> WHAT IS NEEDED: Lines with the word "name": copy all of them from the entries below.
** DATA FOR ANALYSIS follows **
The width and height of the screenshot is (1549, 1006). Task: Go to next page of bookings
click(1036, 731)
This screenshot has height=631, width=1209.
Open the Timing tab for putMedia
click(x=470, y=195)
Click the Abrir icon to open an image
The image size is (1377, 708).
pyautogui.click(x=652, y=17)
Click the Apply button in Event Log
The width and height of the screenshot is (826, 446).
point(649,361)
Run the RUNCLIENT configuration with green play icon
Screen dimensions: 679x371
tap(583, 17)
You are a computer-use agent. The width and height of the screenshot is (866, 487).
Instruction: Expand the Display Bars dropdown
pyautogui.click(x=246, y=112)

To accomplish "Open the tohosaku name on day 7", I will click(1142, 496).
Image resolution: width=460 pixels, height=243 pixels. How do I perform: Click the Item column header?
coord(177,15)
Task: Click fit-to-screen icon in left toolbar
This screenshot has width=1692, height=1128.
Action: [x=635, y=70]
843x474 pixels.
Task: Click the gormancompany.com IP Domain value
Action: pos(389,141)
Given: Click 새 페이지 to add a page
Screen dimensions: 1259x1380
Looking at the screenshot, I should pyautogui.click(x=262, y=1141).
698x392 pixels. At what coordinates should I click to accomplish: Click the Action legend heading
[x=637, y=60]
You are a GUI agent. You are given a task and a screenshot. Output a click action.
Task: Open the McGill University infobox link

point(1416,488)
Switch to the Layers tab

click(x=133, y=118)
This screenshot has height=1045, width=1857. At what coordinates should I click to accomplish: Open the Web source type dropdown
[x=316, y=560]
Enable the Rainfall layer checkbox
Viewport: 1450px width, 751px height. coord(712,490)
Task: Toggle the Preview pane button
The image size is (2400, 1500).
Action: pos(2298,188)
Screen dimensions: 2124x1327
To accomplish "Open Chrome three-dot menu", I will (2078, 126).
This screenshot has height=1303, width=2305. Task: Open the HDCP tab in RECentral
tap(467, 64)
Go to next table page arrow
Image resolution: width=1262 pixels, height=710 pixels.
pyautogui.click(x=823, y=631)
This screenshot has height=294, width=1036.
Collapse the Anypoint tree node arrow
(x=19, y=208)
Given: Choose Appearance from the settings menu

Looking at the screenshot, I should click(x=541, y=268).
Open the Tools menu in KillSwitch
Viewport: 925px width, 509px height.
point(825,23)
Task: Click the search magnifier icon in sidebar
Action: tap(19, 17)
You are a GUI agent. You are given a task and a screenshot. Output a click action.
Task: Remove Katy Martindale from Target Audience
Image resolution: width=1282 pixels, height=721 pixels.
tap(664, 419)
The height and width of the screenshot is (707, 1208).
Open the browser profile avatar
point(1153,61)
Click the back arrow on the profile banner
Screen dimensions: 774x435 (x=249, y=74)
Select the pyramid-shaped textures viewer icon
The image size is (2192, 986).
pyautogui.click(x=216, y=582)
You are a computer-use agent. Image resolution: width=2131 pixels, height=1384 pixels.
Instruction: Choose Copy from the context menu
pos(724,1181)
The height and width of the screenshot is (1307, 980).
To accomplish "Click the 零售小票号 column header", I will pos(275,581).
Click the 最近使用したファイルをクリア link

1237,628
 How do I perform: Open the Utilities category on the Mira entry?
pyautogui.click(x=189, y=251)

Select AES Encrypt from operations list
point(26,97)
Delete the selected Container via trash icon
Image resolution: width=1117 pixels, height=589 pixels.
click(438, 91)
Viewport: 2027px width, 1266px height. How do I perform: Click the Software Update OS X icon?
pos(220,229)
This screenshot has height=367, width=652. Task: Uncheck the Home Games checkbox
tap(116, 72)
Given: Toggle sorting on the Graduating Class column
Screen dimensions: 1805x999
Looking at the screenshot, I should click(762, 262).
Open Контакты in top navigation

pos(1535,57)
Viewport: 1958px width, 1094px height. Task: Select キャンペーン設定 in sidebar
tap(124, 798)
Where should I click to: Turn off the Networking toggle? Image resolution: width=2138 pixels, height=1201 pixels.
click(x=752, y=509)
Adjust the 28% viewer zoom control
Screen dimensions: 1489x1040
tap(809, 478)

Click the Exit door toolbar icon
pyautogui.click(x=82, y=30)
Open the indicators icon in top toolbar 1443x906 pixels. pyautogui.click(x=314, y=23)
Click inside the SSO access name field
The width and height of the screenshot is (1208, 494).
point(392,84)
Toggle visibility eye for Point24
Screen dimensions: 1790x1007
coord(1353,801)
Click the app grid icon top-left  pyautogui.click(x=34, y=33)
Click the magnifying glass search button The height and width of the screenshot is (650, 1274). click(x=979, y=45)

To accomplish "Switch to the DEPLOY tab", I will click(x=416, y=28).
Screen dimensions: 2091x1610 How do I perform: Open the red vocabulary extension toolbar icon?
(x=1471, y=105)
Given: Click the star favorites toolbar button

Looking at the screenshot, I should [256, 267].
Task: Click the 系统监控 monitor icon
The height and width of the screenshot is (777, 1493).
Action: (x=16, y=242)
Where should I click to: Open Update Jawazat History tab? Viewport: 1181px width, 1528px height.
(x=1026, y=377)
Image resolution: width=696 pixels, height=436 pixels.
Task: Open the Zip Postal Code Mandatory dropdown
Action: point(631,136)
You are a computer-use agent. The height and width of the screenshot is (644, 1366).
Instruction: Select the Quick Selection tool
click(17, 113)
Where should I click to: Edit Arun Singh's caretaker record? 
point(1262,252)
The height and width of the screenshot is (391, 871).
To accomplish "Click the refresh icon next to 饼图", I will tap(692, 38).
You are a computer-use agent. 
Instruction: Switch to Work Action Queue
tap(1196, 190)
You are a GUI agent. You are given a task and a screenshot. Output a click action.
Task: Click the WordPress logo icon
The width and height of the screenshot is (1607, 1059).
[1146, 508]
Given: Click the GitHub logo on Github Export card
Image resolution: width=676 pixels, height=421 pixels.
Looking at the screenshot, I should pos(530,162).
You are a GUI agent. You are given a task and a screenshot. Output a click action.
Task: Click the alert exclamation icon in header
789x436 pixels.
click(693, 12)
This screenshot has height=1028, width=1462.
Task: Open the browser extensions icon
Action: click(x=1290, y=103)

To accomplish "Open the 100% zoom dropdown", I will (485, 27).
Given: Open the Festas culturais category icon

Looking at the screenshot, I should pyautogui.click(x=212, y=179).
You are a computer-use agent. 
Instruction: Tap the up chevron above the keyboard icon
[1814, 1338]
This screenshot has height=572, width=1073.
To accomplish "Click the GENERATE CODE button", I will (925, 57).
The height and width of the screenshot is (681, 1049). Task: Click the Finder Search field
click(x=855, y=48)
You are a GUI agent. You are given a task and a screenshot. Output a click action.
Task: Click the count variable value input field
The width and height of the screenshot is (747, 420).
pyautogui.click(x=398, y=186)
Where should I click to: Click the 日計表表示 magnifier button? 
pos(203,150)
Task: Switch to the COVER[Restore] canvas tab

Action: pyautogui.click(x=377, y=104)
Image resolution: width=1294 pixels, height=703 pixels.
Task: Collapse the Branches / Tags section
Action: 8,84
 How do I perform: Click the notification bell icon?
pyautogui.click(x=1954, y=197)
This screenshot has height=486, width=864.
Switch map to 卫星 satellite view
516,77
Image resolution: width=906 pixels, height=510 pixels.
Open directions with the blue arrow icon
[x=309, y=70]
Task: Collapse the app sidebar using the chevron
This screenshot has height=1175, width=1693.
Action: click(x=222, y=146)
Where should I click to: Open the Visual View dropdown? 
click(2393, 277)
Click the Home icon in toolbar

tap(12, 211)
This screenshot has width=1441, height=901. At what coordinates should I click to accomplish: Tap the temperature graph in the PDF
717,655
** End of DATA FOR ANALYSIS **
> RESPONSE FOR THIS EXERCISE:
To accomplish "Open the tohosaku name on day 7", I will click(1142, 496).
Click inside the SSO access name field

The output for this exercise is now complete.